Day Sales α accurate δ accurate γ accurate expected α expected δ expected γ Forecast sales MSE
06-Feb 3
07-Feb 8 0.142208382 0.094449719 0.235930509 4 4.999062106
08-Feb 1 0.142208382 0.094449719 0.235930509 0.069173091 0.10798745 0.209918475 2 0.193212972
09-Feb 3 0.069173091 0.10798745 0.209918475 0.069173091 0.10798745 0.209918475 3 1.473636406
10-Feb 5 0.069173091 0.10798745 0.209918475 0.145309691 0.125029156 0.15381477 4 4.509703765
11-Feb 8 0.145309691 0.125029156 0.15381477 0.145309691 0.125029156 0.15381477 5 7.978798308
12-Feb 3 0.145309691 0.125029156 0.15381477 0.116138478 0.113240008 0.130951664 6 13.46953186
13-Feb 7 0.116138478 0.113240008 0.130951664 0.120159054 0.107930279 0.132951374 4 6.430041868
14-Feb 5 0.120159054 0.107930279 0.132951374 5 4.489021233

My opinion is that R can do a way better job in estimating the Alpha, Beta and Gamma ,leading to a fitted model by using the Holtwinters or ETS functions in R.
I also believe that the estimates aremore accurate.But these are Hypothesis.Ii have to prove that the zero Hypothesis is incorrect.Truly a challenge.
Thats why I need to see a table with the moving ABG values in a table.So yes, i would use a fitted model at the end of the day.But would need to see the details as to how that final ABG for the time series is calculated.If the ABG is shown per line(moving value per 20 lines instead of 3 ?) and the final ABG is shown , lets say for 20 ines , that final ABG should be a' summary' of the former 19 lines.it should be a rolling value though,I believe its called a ;moving' ABG value per 20 lines I need.

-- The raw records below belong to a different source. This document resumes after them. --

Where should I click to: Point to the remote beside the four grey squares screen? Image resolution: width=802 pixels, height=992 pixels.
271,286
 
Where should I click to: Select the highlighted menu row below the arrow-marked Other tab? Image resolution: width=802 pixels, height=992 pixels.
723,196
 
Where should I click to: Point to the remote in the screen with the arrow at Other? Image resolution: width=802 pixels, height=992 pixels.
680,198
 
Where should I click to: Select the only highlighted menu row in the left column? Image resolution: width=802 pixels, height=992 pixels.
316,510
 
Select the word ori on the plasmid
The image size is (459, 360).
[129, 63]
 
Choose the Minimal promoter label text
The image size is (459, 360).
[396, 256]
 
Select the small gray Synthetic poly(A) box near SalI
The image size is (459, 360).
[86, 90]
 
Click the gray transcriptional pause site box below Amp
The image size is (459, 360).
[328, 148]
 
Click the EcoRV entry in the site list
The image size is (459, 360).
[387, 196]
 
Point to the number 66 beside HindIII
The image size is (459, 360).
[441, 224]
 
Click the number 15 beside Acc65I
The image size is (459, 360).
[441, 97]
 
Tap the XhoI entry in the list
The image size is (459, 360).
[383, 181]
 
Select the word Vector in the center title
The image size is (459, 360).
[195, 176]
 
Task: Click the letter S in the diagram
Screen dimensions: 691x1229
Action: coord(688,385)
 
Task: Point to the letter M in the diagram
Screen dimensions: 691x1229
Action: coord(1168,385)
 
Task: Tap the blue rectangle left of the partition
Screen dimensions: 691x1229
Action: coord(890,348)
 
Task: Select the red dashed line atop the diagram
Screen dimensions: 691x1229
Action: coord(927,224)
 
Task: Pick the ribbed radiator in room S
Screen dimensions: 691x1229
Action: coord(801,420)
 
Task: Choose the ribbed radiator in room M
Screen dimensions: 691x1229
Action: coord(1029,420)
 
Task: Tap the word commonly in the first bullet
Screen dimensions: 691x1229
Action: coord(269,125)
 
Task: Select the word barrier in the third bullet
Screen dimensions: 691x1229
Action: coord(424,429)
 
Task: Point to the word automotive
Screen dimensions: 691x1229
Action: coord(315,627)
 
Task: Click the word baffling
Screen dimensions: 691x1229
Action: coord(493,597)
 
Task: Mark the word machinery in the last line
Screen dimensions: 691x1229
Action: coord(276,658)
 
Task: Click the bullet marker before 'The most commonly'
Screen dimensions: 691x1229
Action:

Not sure if i explained it wel enough, but i basically need a table calculated in R per sales-line showing the Alpha , Beta and gamma value.If that needs 20 lines as a basis (Instead of 3) , thats fine as well.I do not know how many lines would be required to show valid ABG values.My current database shows 2000 lines,so a moving ABG based on every 20 lines is also ok.

so, again, i just need a table calculating and showing the ABG values .moving (rolling) per 20 lines.Like the excel eample, but this time in R code.
So far , i have R code which shows me the end ABG per a total times serie.(pls see my former messages)

Hope the above heps
And btw
I really appreciate your help :slight_smile:

cheers

This topic was automatically closed 21 days after the last reply. New replies are no longer allowed.